**TASK DESCRIPTION**
Your copy should run exactly from the line containing "Screen dimensions: 1190x677" to the last line of the entries below, and it should include no pictures.

MATERIALS PROVIDED: Begin

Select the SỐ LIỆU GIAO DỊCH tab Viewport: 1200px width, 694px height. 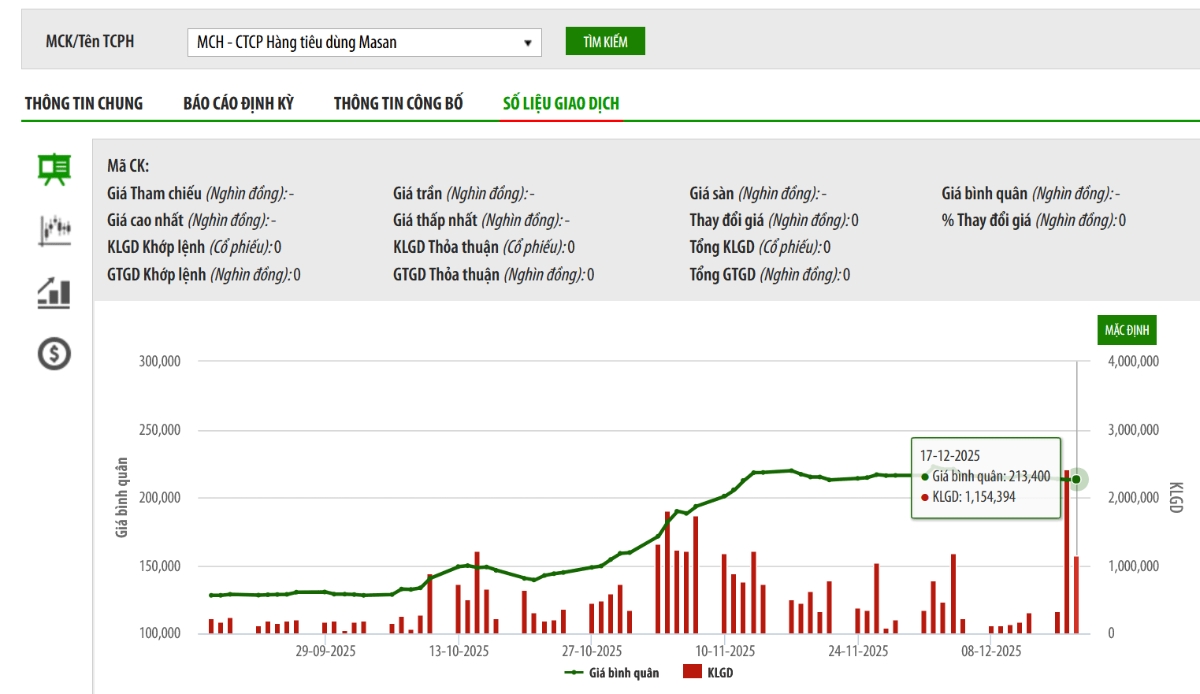561,103
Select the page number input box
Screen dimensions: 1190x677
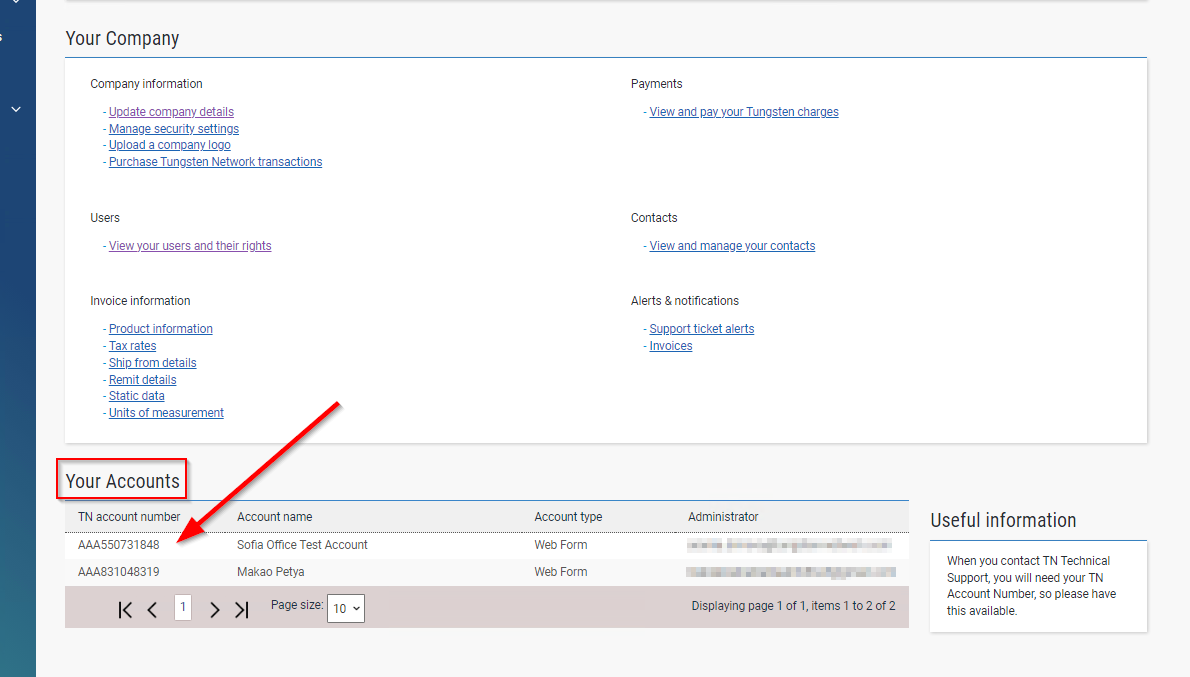[183, 607]
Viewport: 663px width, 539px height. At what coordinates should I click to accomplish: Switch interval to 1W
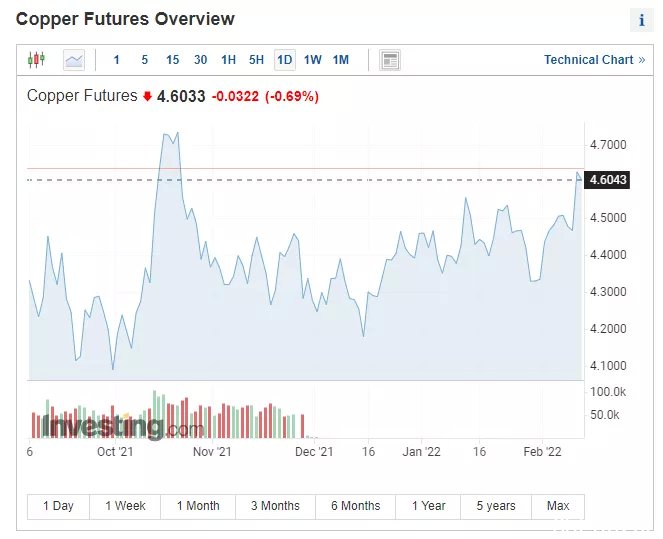[312, 60]
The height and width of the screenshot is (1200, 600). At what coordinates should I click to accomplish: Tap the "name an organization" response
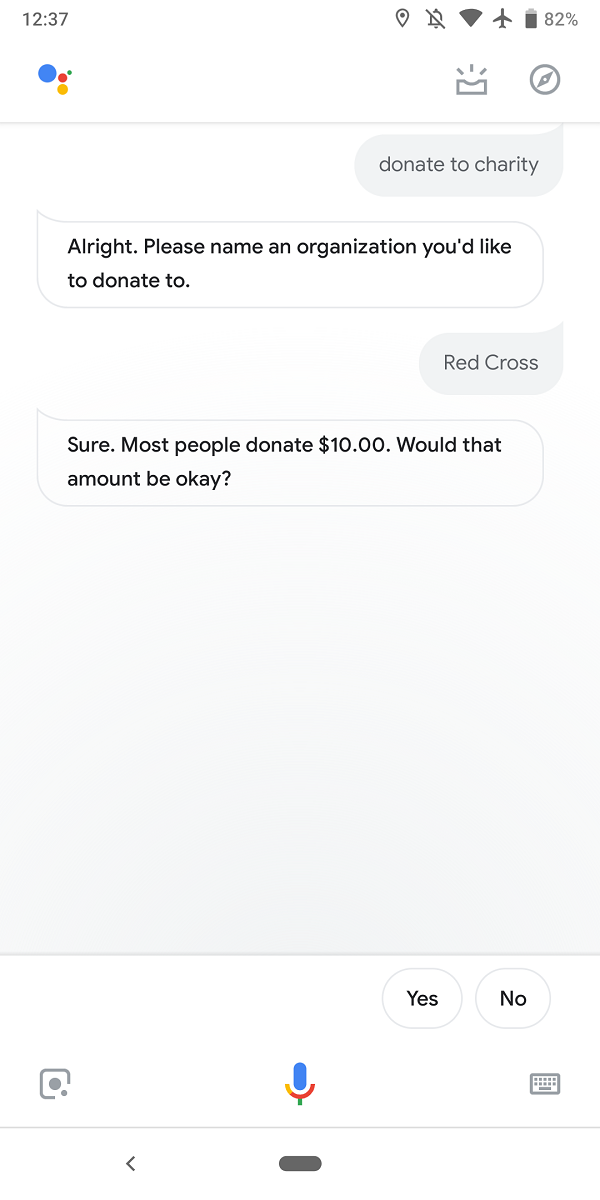click(x=290, y=264)
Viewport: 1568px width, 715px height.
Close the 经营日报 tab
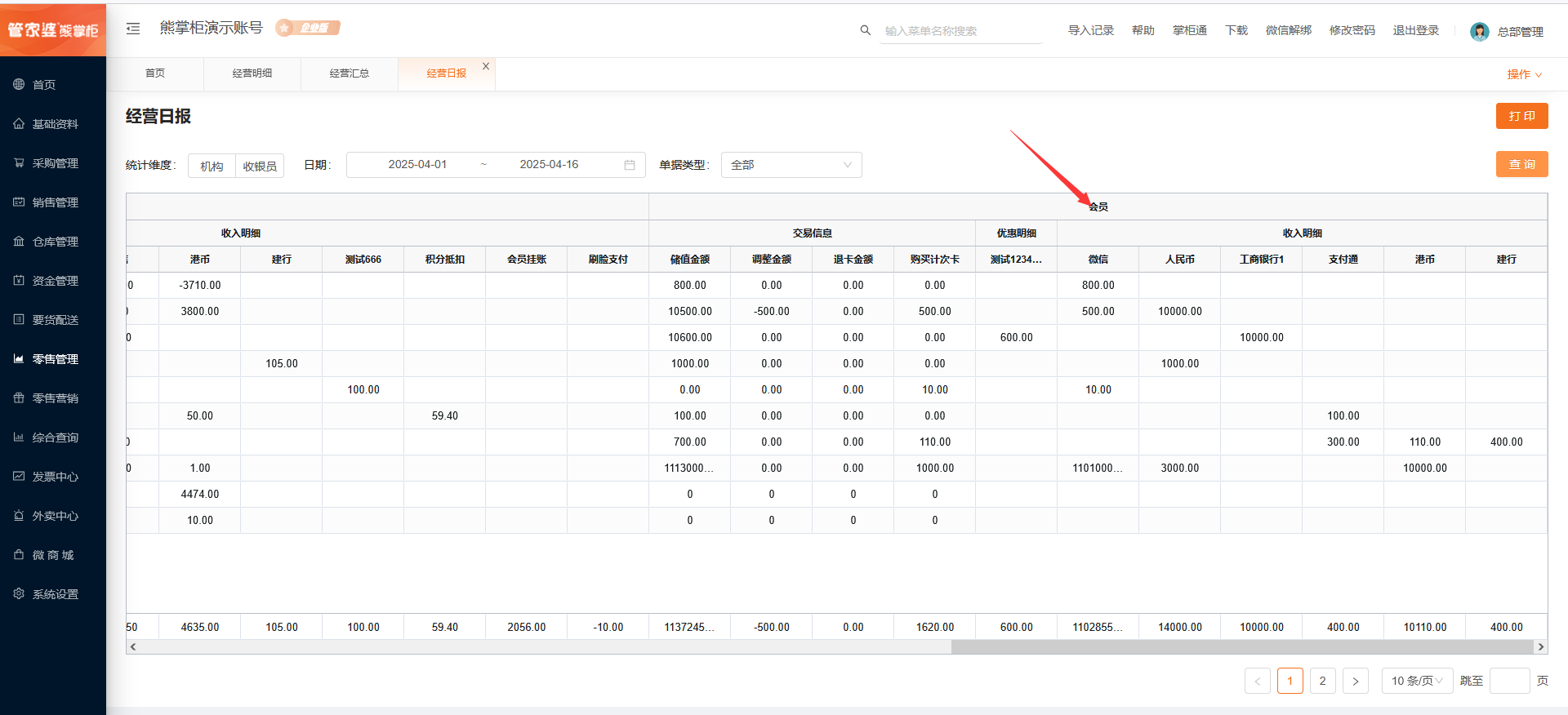[486, 66]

MATERIALS PROVIDED: End

**WRITTEN ANSWER**
Screen dimensions: 1190x677
[183, 607]
Viewport: 663px width, 539px height. At what coordinates should I click to accomplish: Switch interval to 1W
[312, 60]
The height and width of the screenshot is (1200, 600). At what coordinates should I click to accomplish: Tap the "name an organization" response
click(x=290, y=264)
Viewport: 1568px width, 715px height.
Close the 经营日报 tab
[486, 66]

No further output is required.